Smith, Carlos e l’amico di nome Norman Olimpiadi del Messico, 1968: la finale dei 200 metri diventa diventa una corsa...politica

Le Olimpiadi di Messico 68 si distinguono nella storia dei Giochi per i numerosi e straordinari risultati conseguiti, dal punto di vista tecnico, soprattutto nell’Atletica Leggera, stabilendo record e primati, che rimarranno insuperati per parecchi anni. Oltre ad altre novità, che renderanno storica la IX Olimpiade, accaddero due fatti, che scossero profondamente l’opinione pubblica mondiale e non riguardavano le gare sportive, ma il comportamento, volutamente politico, assunto da quattro atleti durante la cerimonia della premiazione. Furono gesti di protesta: l’uno a sostegno delle lotte per i diritti civili degli afroamericani negli Stati Uniti e l’altro contro l’intervento militare delle forze del Patto di Varsavia in Cecoslovacchia. Il 16 Ottobre 1968 i due velocisti afroamericani Tommie Smith e John Carlos, arrivati nella corsa dei 200 piani rispettivamente primo e terzo, si presentarono alla premiazione a piedi scalzi, la coccarda dell’Olympic Project for Human Rights (nato per portare l’antirazzismo alle Olimpiadi) appuntata sul petto e con una mano coperta da un guanto nero, perché Carlos, avendo dimenticato i suoi guanti al villaggio olimpico, si divisero quelli di Smith. Carlos, inoltre, si mise al collo una collanina di piccole pietre. Mentre si preparavano per la premiazione, i due atleti spiegarono all’australiano Peter Norman, giunto secondo, il significato
di quei simboli: i piedi senza scarpe e calze nere rappresentavano lo stato di estrema povertà di molti afroamericani, la coccarda l’antirazzismo, le pietre della collanina i linciaggi subiti dai neri che si battevano per i diritti. Norman allora disse: “Datemi uno dei distintivi, sono solidale con voi. Si nasce tutti uguali e con gli stessi diritti”. Al momento dell’esecuzione dell’inno statunitense, dopo la consegna della medaglia, i due americani chinarono il capo e, tenendo chiuso il pugno guantato di nero, alzarono al cielo il braccio teso, il destro Smith e il sinistro Carlos, formando una specie di arco. Quel gesto, dovrà precisare più volte Smith, non era il saluto del Black Power, ma un atto di protesta a favore dei diritti umani. Vista la scena, Payton Jordan, capodelegazione USA, esclamò: “Se ne pentiranno tutta la vita”. Vennero, infatti, immediatamente sospesi dalla squadra ed espulsi dal villaggio per aver fatto una manifestazione politica alle Olimpiadi.
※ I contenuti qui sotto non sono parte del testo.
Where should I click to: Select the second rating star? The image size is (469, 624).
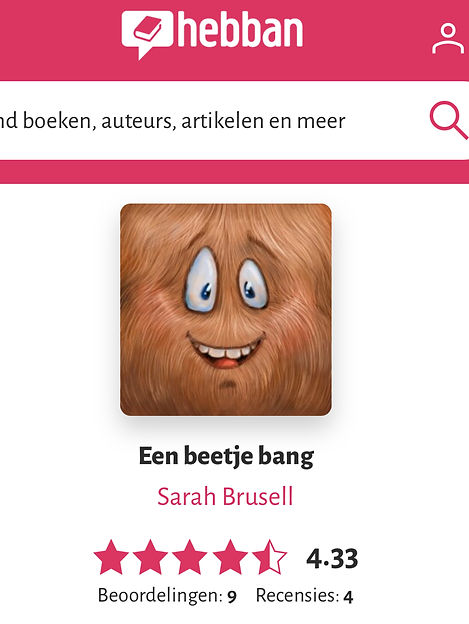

Al rientro negli USA furono isolati e continuamente sottoposti a minacce anche di morte e provocazioni di ogni genere. Per vivere furono costretti ai lavori più umili e precari, Smith camperà lavando auto e Carlos lavorando come scaricatore al porto di New York e facendo il buttafuori ad Harlem.
Norman, al rientro in Australia, fu duramente attaccato dai media e boicottato dalle autorità sportive. Quattro anni dopo, raggiunta la qualificazione nei 100 e 200 metri per le Olimpiadi di Monaco, non venne convocato con l’Australia che preferì non inviare alcun velocista piuttosto chepuntare su di lui.
L’altro atto di protesta fu compiuto dalla ginnasta cecoslovacca Vera Čáslavská e non fu così clamoroso e plateale come quello degli atleti americani, ma non si rivelò meno efficace e risultò particolarmente incisivo anche perl’eleganza e la compostezza con cui Vera lo eseguì. La campionessa ceca, vincitrice di tre ori e un argento alle Olimpiadi di Tokio, dovette prepararsi da sola ai Giochi messicani, perché le fu vietato di allenarsi con la squadra per il fatto che in Giugno
aveva sottoscritto il Manifesto delle Duemila parole a sostegno della Primavera di Praga.
Si allenò nei boschi della Moravia, utilizzando sacchi di patate come pesi e assi di legno come travi e racconterà: “Le ginnaste sovietiche erano già in Messico per adattarsi all’altitudine e al clima, mentre io mi appendevo agli alberi, mi esercitavo nel corpo libero sul prato davanti al mio cottage e mi facevo venire i calli alle mani spalando carbone.”
Pur senza l’adattamento alla quota, i risultati furono un trionfo: 4 medaglie d’oro e 2 d’argento. Vinse l’oro nella prova al corpo libero ex equo con la russa Larisa Petrik, che raggiunse il punteggio della Čáslavská a seguito di un ricalcolo non ortodosso dei voti, ottenuto su pressioni del membro russo della giuria. Durante la premiazione, quando iniziò l’esecuzione dell’inno dell’Unione Sovietica, Vera Čáslavská, invece di tenere il capo eretto e guardare la bandiera sovietica, lo abbassò e rivolse lo sguardo alla sua destra, rifiutandosi quindi di onorare il simbolo, che rappresentava lo stato invasore del suo paese.
Rientrata in patria, fu sottoposta a meticolose indagini assieme agli atleti del suo team per “influenze scorrette” e, invitata a ritrattare, le fu richiesto di togliere la sua firma dal Manifesto. Di fronte al suo fermo rifiuto, fu esclusa da ogni competizione e, definita “persona non gradita”, le fu vietato di volare, espatriare, lavorare. Visse i primi anni facendo le pulizie e dichiarerà: “Hanno voluto cancellarmi e ci sono riusciti.”